Com vendas anuais de mais de US$ 30 bilhões a gigante francesa L´Oréal tem uma estratégia ambiciosa para os próximos anos. Chamada de “universalização” ela prevê conquistar um bilhão de novos consumidores para a marca. O Brasil é uma peça-chave para o sucesso dessa empreitada. Terceiro maior mercado de beleza do mundo o País responde por menos de 10% das vendas do grupo. Historicamente forte nos segmentos de cuidados com os cabelos e coloração e nas classes A/B, a L´Oréal Brasil – que gerou receita de aproximadamente R$ 2,2 bilhões em 2013 – está em busca das oportunidades de crescimento nos segmentos de pele e maquiagem, e também em ampliar sua presença entre os consumidores da classe C. Para viabilizar esses planos a L´Oréal está investindo pesado no País, incluindo aquisições de empresas, a construção de um centro de P&D e de uma nova sede no Rio de Janeiro. E o mais importante. A empresa está mais disposta do que nunca a entender e atender os anseios e necessidades específicas das brasileiras e, dando mais liberdade e autonomia para que a operação local decida como atingir esses objetivos. De sua sala na sede da companhia no Rio de Janeiro, Didier Tisserand (foto), presidente da L´Oréal Brasil falou sobre o momento atual e os planos futuros da empresa no Brasil.

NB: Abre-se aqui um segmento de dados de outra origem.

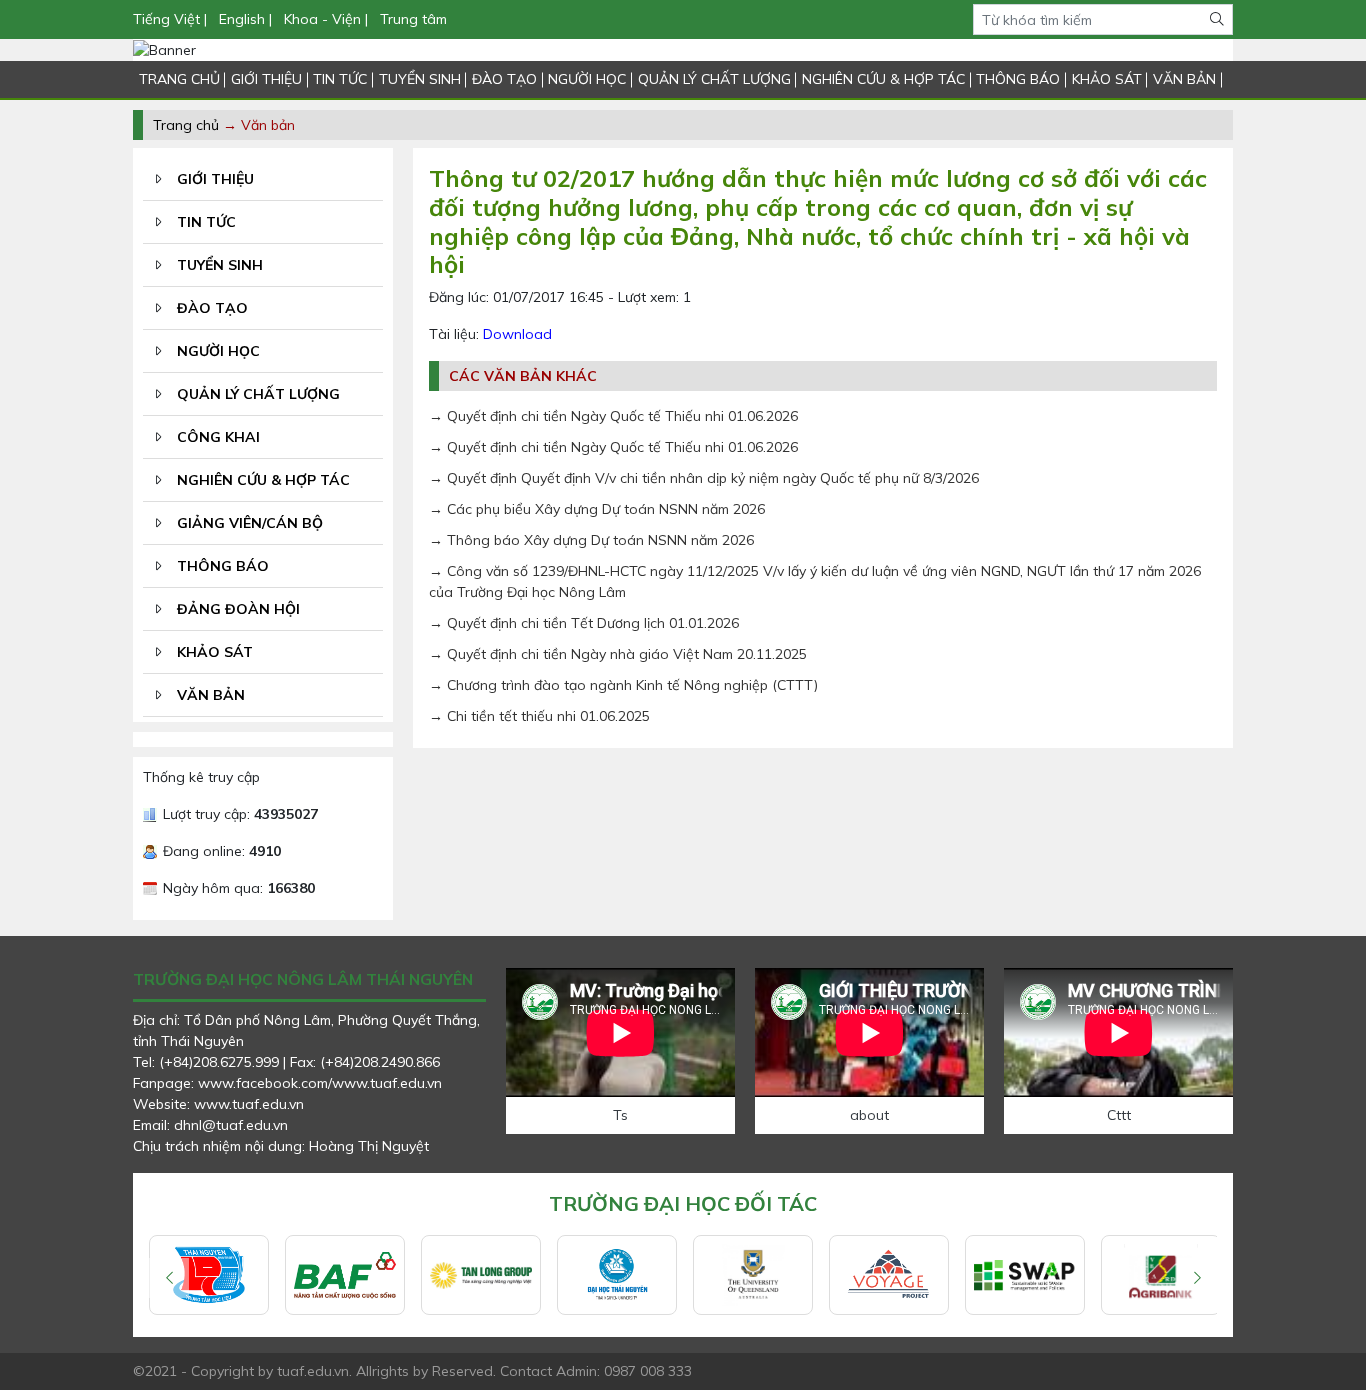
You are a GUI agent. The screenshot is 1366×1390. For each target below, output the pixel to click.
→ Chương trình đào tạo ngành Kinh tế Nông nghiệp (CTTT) (623, 685)
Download (517, 334)
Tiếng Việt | (172, 19)
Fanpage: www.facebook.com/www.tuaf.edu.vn (287, 1083)
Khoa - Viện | (326, 19)
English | (245, 19)
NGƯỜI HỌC (587, 79)
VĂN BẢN (1184, 79)
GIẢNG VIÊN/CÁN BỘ (250, 523)
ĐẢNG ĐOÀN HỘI (238, 609)
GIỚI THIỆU (266, 79)
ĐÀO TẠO (504, 79)
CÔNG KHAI (218, 437)
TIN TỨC (340, 79)
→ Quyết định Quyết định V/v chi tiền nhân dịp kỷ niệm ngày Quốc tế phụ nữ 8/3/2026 (704, 478)
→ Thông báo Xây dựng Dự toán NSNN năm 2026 (591, 540)
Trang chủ (186, 125)
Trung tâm (413, 19)
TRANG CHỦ (179, 79)
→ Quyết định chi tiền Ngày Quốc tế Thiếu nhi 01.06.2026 (613, 416)
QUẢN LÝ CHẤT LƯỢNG (714, 79)
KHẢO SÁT (1107, 79)
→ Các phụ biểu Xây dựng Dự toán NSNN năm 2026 (597, 509)
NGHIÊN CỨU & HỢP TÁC (883, 79)
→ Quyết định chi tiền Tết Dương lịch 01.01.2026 (584, 623)
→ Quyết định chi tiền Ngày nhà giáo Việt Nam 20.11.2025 (618, 654)
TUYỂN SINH (420, 79)
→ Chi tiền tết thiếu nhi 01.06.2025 (539, 716)
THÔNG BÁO (1018, 79)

Atualidade Cosmética: O que mudou na visão da L’Oréal sobre o Brasil?
Didier Tiserrand:
A primeira questão é entender o contexto global da L’Oréal. Desde 2010 temos uma estratégia que chamamos de “Universalização”, com o objetivo declarado de conquistar um bilhão de consumidores a mais para a empresa. A partir do momento que você determina isso não dá para pensar só no valor. Você precisa pensar em volume de consumidores. E quando fala em volume de consumidores você fala em novos mercados. O mundo está passando por uma mutação, com a entrada na classe média de milhões e milhões de pessoas a cada ano. Por que essa ambição de atingir um bilhão de consumidores? Porque com ela assumimos que temos uma nova realidade global e que a evolução do mundo está voltada para essa massa de consumidores. E estamos tratando de uma evolução que é antes de tudo demográfica. Isso torna os países como a China, Índia, Indonésia, Brasil e México centrais para os objetivos da L´Oréal. Esse é o ponto de partida. Definido isso, nós temos de investir para desenvolver esses países.

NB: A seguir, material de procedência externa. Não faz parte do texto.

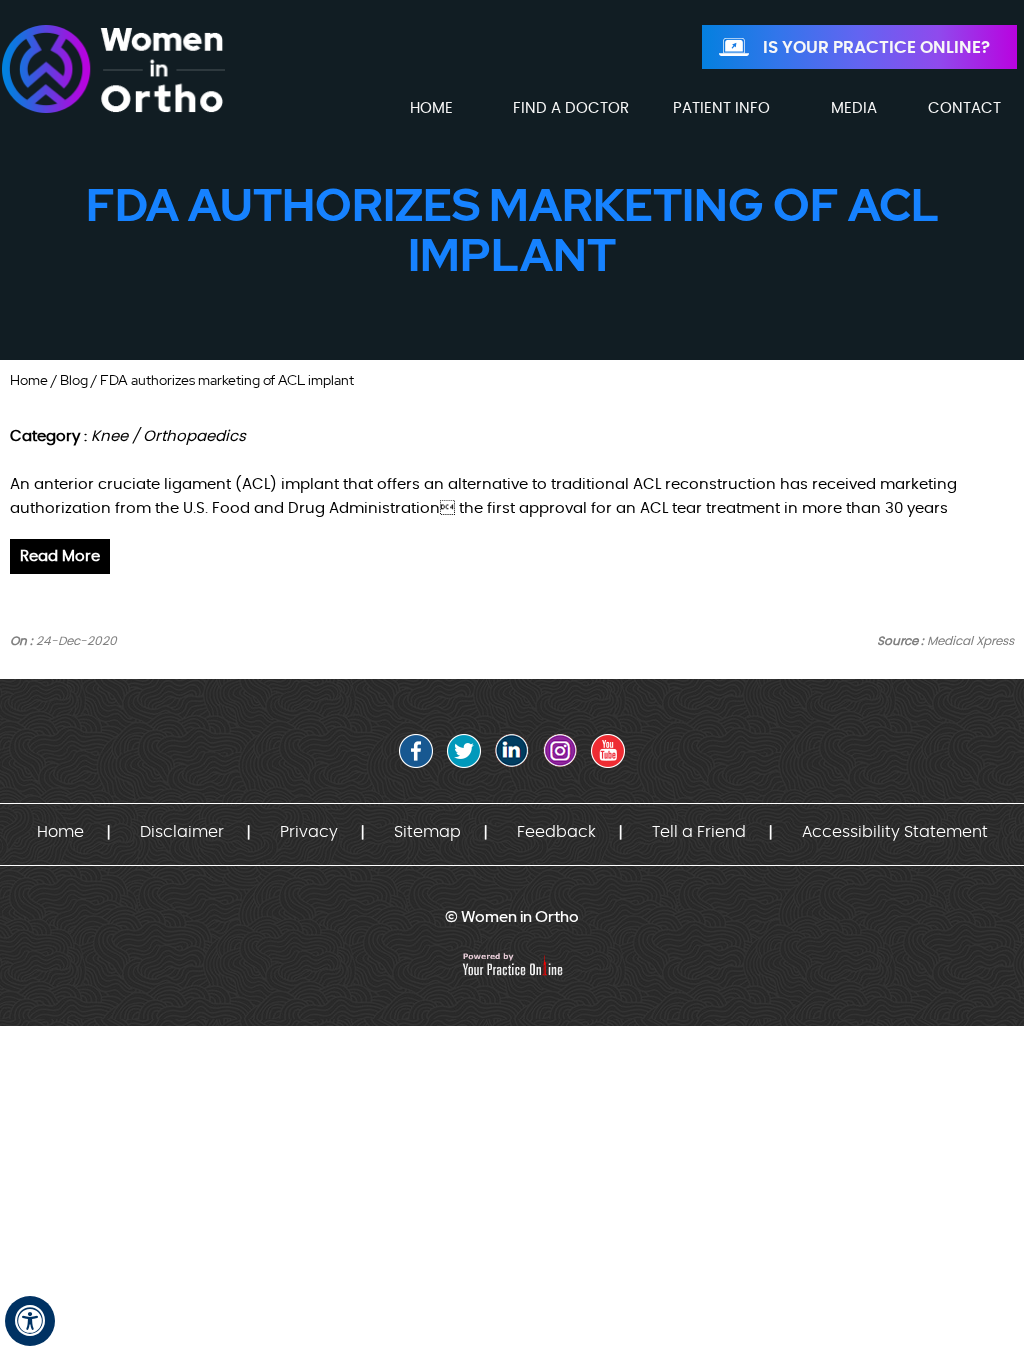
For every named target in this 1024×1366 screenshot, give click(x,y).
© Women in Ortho (512, 916)
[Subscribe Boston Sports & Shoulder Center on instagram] (560, 751)
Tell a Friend (699, 832)
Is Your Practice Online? (876, 47)
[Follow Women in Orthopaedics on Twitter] (464, 751)
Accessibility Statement (895, 832)
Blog (74, 380)
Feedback (556, 832)
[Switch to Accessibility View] (30, 1321)
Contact (964, 108)
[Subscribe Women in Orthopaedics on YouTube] (608, 751)
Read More (60, 556)
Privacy (309, 832)
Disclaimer (182, 832)
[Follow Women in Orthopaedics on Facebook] (416, 751)
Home (29, 380)
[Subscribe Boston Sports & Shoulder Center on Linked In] (512, 751)
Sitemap (427, 832)
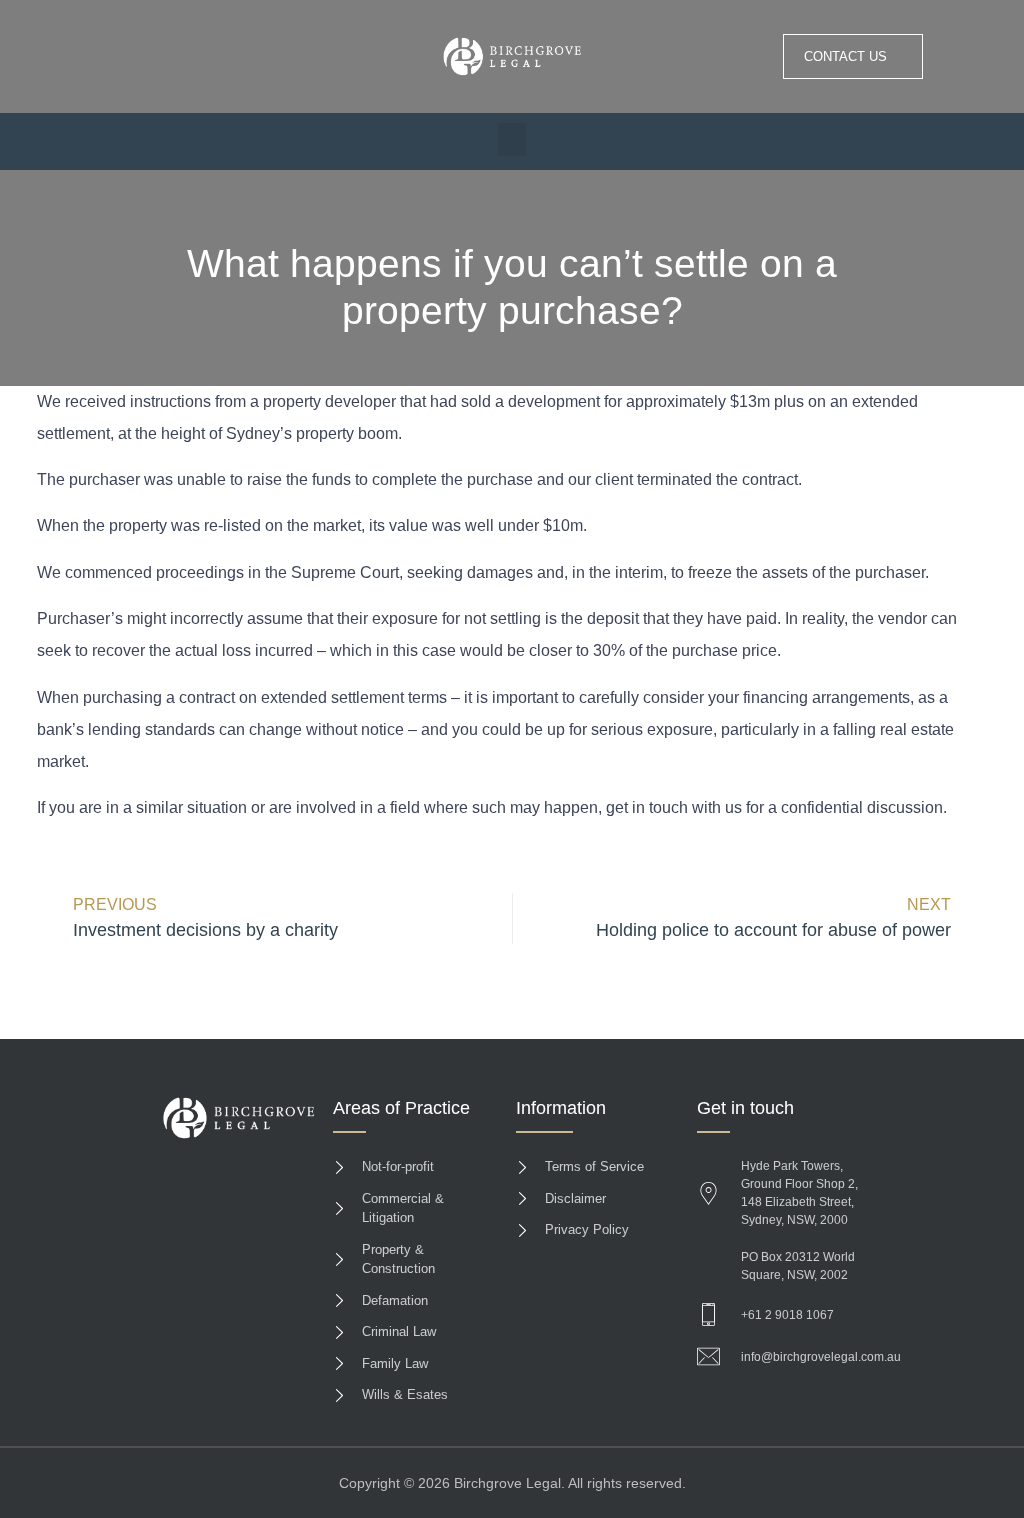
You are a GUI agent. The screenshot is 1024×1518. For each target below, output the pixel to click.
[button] (512, 139)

Como isso se reflete na operação da L´Oréal Brasil?
Para ter sucesso na nossa estratégia global, precisamos ter sucesso no Brasil. Eu cheguei aqui em 2011, com a missão de descobrir como acelerar o movimento de conquista de novos consumidores no Brasil. A primeira coisa que fizemos foi uma análise global da nossa situação de mercado. E vimos que precisávamos investir para acelerar o nosso desenvolvimento. Concluímos o projeto de aquisição da Niely, que é muito forte em coloração e tratamento capilar. Agora podemos chegar aonde nossas marcas L´Oréal Paris e Garnier não iam com tanta força. Com a Niely podemos conquistar um novo consumidor, com uma marca mais específica para esse consumidor. Esse é um projeto de dar continuidade nosso trabalho na classe média com mais profundidade, mais com a classe C.
Ao mesmo tempo enxergamos muitas outras possibilidades de expansão. Por exemplo, o trabalho que a divisão de Cosmética Ativa (responsável pelas marcas dermocosméticos da L’Oréal). Essa divisão foi uma das pioneiras na criação do modelo de negócios com dermatologista e há dez anos é parceira das drogarias, participando desse movimento de transformação das farmácias tradicional para o de drogarias modernas. Isso abre novas possibilidades. Hoje identificamos uma tremenda porta aberta para fazermos muitas coisas. Vivemos uma mudança do consumidor, com a proliferação dos canais de venda, o desenvolvimento dos shoppings centers e o acesso à internet... O contato do consumidor de classe C com marcas está mudando, e nós vemos a oportunidade de trabalhar com produtos de tratamento para a pele não só com a divisão de Cosmética Ativa, mas de levar essa mudança também com a divisão de mass market, indo com mais profundidade com a marca L´Oréal Paris, e também desenvolver uma grande marca de maquiagem, como a Maybelline, que vem crescendo 40%, 50% ao ano.
Outro eixo de oportunidade é a vontade de entrar também com o varejo. Por isso abrimos 64 quiosques de Maybelline, fizemos aquisição de Empório Body Store para a entrada da The Body Shop no Brasil, e agora, com a marca de maquiagem NYX - como consequência da aquisição global - que no Brasil tem cerca de 30 lojas. Com tudo isso vamos ter mais de 200 pontos de venda próprios no Brasil.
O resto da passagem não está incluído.